## Given text
Mantis also attempts to make the process of finding source and executable files as simple as possible. Source file information is taken from the executable symbol tables and compiled into a menu of source files. Files in the Split-C library are currently stripped out of this menu; this can also result in user code with the same file name not appearing in the menu. We would like to be able to give a list of header files as well, but this information is not available from the executable. File selection entry boxes also have a control button immediately to the right, always marked with an arrowhead pointing to the right, which allows the user to make choices via a special dialog. The user can traverse directories and select files in this dialog by simply double-clicking with the mouse.

Parallel process control

Debugging a process consists of selecting the executable and reading the symbolic information for the program, setting any initial breakpoints, and then choosing command line arguments and starting the program. The first and last of these are accomplished directly via the Mantis main window, while setting breakpoints typically involves browsing through the source files.

The upper two entry boxes in the main window allow selection of the executable and command line arguments, while the third provides a mechanism for locating source files if insufficient information appears in the symbol table.

The right edge of the main window holds a pair of buttons which provide information on software copying and warranties according to the Free Software Foundation policies.

## Exercises to complete
(a) Answer these questions from the Mantis text:
(i) From what is source file information taken?
(ii) What marks the control button to the right of the file selection entry boxes?
(iii) On what do the buttons at the right edge of the main window provide information?
(b) Reproduce the portion of the Mantis text starting with "Parallel process control" and going on through "the symbol table.".
The data entries are separate material, independent of the Mantis text.

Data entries

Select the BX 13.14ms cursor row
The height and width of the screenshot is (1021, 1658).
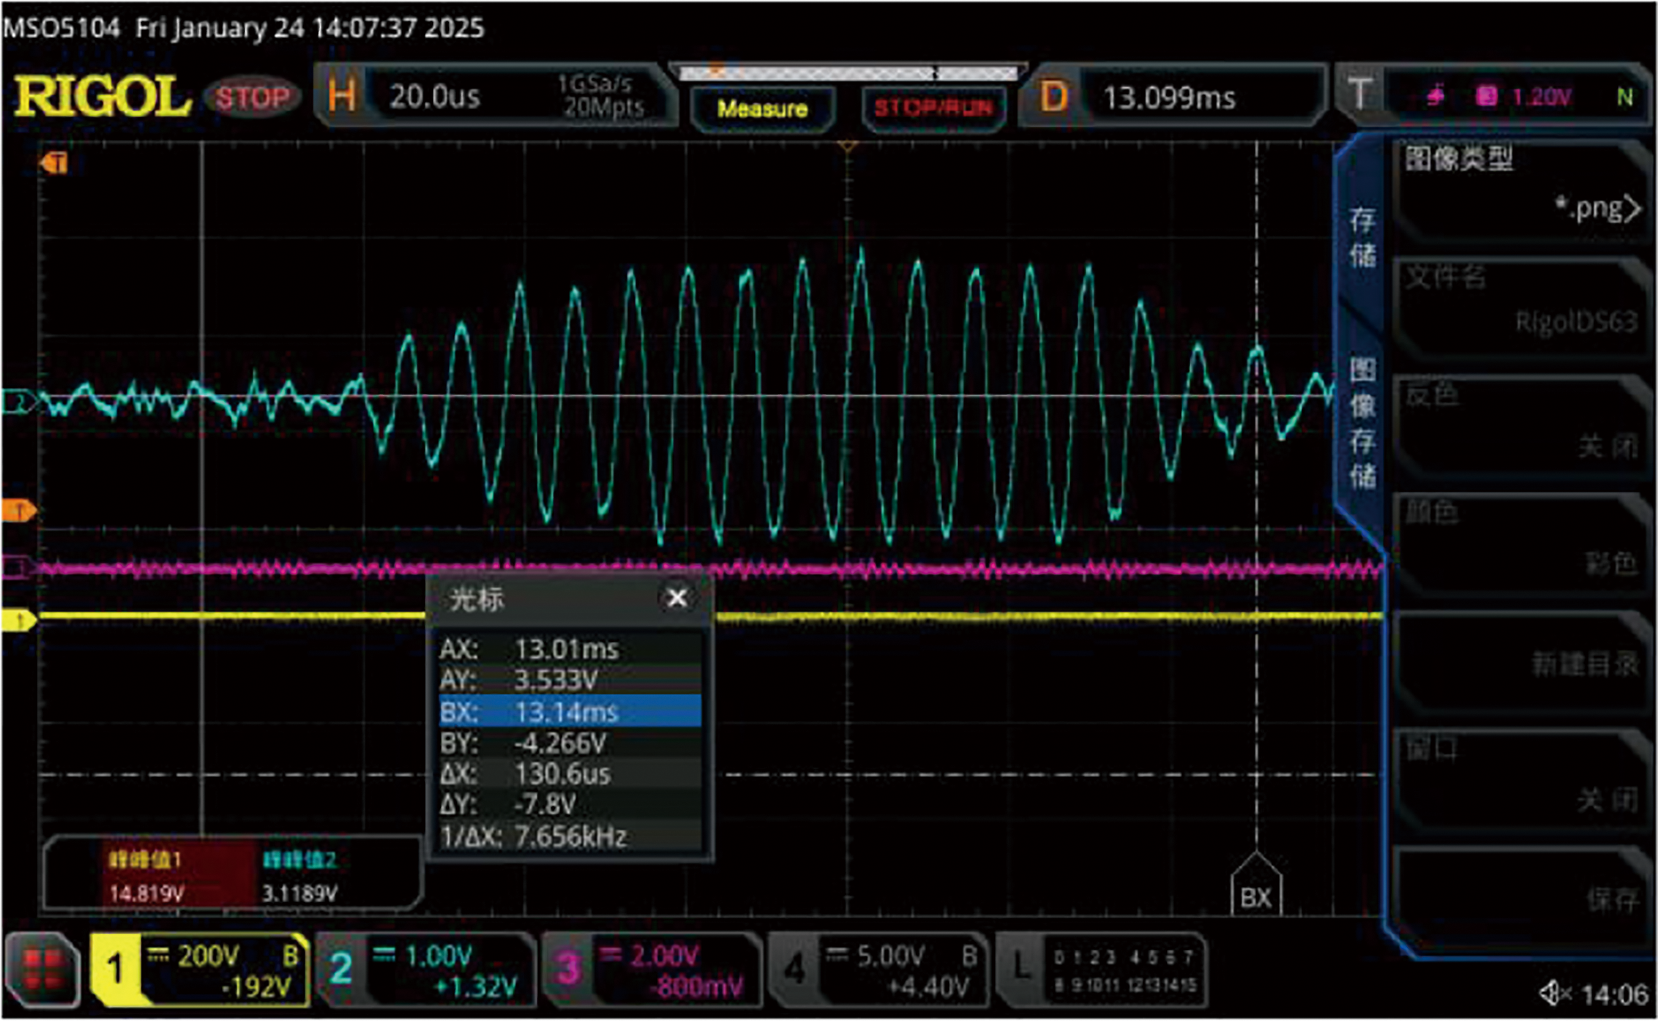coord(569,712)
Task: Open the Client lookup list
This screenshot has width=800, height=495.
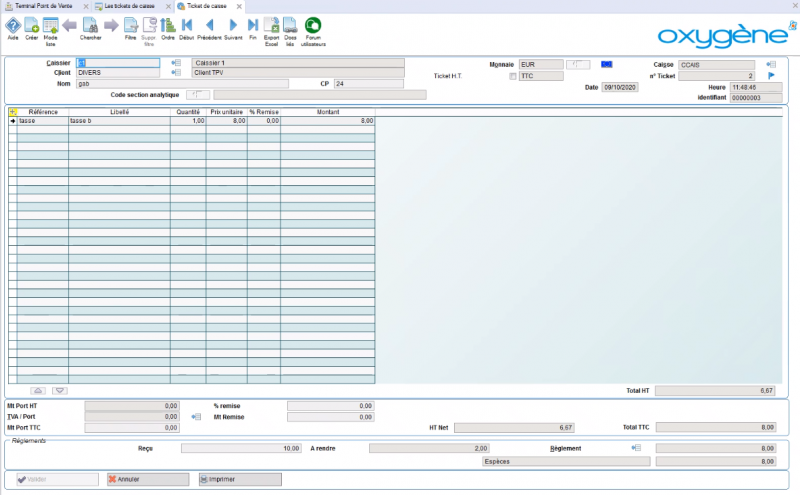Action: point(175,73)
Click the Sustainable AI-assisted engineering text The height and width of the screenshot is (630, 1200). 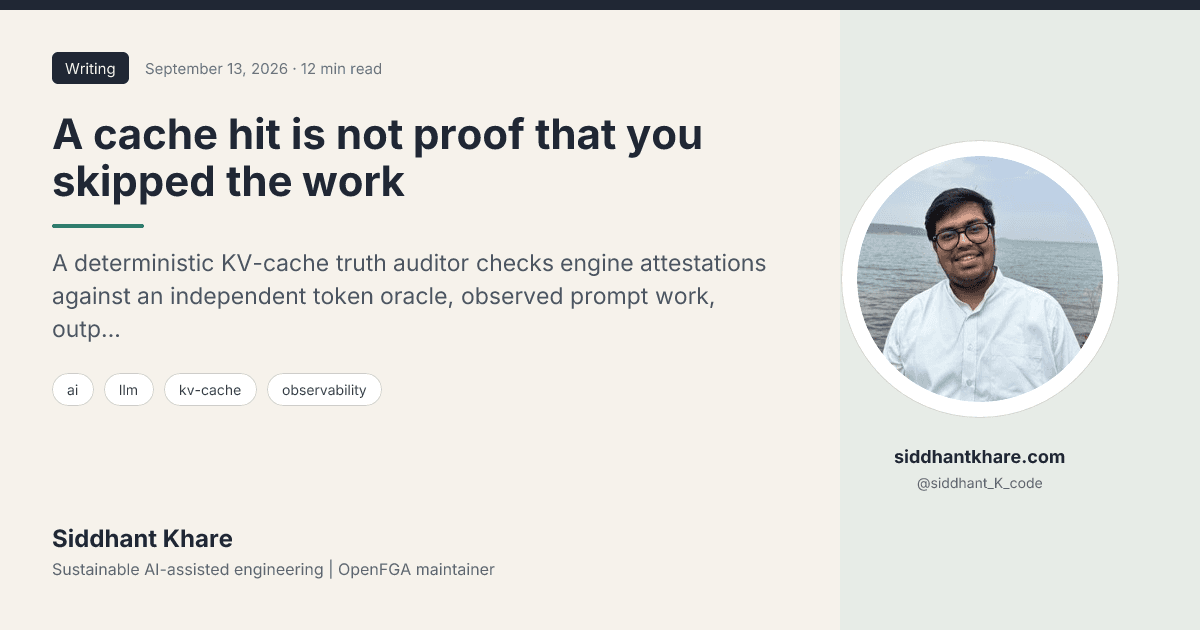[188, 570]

## Answers provided
(a)
(i) The executable symbol tables.
(ii) An arrowhead pointing to the right.
(iii) Software copying and warranties according to the Free Software Foundation policies.

(b)
Parallel process control

Debugging a process consists of selecting the executable and reading the symbolic information for the program, setting any initial breakpoints, and then choosing command line arguments and starting the program. The first and last of these are accomplished directly via the Mantis main window, while setting breakpoints typically involves browsing through the source files.

The upper two entry boxes in the main window allow selection of the executable and command line arguments, while the third provides a mechanism for locating source files if insufficient information appears in the symbol table.